* Problem to solve:
Every line below that holds the string "computer" must be copied.

* Records to use:
★ ★ ★ ★
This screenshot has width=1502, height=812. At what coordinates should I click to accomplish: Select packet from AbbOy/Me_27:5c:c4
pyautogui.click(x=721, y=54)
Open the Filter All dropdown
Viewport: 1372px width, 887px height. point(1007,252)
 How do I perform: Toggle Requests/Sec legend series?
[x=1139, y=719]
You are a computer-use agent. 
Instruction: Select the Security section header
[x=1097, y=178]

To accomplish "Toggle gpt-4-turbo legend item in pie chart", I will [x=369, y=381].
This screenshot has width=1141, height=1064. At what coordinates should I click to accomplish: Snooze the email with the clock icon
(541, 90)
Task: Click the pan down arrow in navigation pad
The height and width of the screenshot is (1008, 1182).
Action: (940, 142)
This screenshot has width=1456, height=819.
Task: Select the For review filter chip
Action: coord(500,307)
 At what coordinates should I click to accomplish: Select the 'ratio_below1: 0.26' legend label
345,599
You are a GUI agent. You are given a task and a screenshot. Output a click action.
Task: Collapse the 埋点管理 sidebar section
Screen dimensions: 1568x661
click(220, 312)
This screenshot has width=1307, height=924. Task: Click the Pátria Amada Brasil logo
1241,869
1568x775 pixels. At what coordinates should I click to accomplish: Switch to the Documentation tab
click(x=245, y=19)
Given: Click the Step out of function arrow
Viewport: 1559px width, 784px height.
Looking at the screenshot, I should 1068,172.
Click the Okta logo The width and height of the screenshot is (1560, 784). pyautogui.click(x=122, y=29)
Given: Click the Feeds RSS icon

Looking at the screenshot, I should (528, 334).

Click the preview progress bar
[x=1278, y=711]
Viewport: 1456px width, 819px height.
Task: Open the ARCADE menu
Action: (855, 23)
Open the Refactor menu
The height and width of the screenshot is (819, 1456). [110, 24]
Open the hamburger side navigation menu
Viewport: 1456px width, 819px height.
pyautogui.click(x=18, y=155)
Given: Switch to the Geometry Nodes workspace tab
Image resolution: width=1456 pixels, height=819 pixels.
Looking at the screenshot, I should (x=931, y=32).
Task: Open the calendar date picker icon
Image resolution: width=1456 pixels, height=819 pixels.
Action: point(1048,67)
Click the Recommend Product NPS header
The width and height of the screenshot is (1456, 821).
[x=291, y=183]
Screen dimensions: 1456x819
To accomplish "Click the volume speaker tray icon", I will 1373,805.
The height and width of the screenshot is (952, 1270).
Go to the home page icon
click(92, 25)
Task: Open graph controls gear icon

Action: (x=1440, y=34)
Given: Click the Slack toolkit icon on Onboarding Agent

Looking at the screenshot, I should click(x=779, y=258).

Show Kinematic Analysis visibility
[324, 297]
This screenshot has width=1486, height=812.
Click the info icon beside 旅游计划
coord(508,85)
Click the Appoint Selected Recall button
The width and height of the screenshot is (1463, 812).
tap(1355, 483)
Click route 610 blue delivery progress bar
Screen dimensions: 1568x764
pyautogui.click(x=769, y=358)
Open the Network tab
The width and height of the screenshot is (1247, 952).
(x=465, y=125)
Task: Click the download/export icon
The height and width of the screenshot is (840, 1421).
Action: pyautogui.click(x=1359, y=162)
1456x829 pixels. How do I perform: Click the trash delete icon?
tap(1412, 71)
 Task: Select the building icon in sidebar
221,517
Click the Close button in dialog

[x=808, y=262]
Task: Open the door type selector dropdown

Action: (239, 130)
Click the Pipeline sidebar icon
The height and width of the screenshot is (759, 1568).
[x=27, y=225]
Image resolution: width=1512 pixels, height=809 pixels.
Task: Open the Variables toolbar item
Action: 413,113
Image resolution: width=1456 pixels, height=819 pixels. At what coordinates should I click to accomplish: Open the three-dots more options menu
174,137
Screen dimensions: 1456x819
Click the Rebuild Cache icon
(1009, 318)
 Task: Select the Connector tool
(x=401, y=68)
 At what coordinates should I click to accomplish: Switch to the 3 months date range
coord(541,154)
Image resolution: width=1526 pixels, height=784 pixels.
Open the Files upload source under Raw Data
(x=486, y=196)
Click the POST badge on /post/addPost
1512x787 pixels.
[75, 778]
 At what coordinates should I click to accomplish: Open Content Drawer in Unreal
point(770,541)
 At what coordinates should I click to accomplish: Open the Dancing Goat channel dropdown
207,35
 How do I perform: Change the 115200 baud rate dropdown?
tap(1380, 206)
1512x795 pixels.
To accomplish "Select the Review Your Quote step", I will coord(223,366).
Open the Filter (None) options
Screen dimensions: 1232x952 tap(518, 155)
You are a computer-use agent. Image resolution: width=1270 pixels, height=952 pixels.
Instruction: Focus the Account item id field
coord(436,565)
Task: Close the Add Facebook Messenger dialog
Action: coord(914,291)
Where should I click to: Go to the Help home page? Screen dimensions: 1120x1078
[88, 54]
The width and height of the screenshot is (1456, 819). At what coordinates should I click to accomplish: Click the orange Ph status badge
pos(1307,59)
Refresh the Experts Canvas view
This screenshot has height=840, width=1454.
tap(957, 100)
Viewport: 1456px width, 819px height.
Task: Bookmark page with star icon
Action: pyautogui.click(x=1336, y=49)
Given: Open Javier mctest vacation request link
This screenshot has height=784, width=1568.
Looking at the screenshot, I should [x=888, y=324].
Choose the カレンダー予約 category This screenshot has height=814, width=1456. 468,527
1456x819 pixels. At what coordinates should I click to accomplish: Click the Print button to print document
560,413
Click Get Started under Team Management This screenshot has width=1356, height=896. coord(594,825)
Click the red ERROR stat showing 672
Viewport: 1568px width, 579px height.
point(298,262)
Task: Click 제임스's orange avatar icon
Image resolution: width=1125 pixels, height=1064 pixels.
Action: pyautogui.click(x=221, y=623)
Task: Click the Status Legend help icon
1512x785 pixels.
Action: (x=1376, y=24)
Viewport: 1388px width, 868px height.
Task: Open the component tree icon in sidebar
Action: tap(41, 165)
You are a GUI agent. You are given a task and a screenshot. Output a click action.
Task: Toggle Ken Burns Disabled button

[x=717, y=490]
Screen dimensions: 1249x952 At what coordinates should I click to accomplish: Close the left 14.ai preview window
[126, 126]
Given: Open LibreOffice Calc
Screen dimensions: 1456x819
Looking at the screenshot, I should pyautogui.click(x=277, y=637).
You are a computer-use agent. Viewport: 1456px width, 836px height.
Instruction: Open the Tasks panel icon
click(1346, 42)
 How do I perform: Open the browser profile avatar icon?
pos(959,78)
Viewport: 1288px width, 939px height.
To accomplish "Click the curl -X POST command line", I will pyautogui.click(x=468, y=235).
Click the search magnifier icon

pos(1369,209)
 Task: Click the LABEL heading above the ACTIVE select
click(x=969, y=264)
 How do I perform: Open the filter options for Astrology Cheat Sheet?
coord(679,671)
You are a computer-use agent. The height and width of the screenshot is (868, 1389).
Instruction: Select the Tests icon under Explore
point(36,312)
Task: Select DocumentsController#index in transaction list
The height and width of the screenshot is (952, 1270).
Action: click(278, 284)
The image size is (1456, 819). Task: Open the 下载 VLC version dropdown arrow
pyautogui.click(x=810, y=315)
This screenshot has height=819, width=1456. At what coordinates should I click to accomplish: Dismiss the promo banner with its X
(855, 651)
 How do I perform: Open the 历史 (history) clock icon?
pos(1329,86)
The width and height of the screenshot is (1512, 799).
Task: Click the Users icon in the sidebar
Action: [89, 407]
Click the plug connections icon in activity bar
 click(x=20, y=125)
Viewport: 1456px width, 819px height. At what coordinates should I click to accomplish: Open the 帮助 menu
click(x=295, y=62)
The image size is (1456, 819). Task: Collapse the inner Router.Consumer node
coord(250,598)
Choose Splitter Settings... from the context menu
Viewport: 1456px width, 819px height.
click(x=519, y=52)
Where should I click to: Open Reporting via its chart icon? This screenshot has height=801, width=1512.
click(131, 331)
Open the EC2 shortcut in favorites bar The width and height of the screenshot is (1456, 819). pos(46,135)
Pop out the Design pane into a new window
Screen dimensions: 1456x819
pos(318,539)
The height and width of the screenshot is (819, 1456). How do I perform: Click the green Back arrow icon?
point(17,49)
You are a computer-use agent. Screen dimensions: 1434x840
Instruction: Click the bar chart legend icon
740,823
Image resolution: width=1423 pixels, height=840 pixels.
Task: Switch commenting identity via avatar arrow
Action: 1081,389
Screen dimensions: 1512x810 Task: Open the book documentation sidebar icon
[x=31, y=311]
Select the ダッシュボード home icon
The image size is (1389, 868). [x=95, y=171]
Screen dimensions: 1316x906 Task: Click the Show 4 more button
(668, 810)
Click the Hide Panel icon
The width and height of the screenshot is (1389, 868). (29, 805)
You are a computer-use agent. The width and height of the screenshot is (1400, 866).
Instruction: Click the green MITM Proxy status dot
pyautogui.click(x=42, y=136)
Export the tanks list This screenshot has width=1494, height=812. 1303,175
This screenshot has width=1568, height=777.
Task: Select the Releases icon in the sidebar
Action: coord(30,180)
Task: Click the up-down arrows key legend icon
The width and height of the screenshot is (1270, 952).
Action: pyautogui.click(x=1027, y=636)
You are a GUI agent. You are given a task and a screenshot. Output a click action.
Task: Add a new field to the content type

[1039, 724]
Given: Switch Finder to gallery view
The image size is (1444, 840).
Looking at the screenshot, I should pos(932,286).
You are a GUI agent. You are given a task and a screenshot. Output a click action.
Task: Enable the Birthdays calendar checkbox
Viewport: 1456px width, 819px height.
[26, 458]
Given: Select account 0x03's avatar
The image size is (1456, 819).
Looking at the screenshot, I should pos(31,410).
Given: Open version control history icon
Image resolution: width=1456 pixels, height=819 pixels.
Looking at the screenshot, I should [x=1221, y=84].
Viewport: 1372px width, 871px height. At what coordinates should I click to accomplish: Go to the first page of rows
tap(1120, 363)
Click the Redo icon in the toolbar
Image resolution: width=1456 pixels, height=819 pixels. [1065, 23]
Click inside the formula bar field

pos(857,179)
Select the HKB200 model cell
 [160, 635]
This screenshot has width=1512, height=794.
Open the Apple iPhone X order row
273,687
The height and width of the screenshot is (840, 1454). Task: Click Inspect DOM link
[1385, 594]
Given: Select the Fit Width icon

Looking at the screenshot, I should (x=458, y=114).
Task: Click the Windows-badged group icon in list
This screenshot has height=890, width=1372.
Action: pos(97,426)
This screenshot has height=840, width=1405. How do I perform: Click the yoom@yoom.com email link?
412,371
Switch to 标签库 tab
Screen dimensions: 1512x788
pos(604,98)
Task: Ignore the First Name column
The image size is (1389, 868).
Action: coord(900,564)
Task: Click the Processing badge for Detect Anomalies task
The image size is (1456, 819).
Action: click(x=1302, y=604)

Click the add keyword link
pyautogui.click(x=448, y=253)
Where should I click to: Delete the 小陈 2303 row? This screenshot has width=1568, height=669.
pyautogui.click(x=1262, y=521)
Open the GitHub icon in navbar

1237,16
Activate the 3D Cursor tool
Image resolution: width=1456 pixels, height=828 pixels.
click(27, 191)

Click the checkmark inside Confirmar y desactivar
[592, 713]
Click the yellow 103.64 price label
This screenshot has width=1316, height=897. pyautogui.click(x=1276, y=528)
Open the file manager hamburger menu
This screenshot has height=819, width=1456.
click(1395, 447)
★ ★ ★ ★
* Solved problem:
You are a computer-use agent. 
You are a computer-use agent. Image resolution: width=1270 pixels, height=952 pixels.
You are a computer-use agent. Viewport: 1456px width, 836px height.
You are a computer-use agent. The height and width of the screenshot is (868, 1389).
You are a computer-use agent. Screen dimensions: 1434x840
You are a computer-use agent. The width and height of the screenshot is (1400, 866).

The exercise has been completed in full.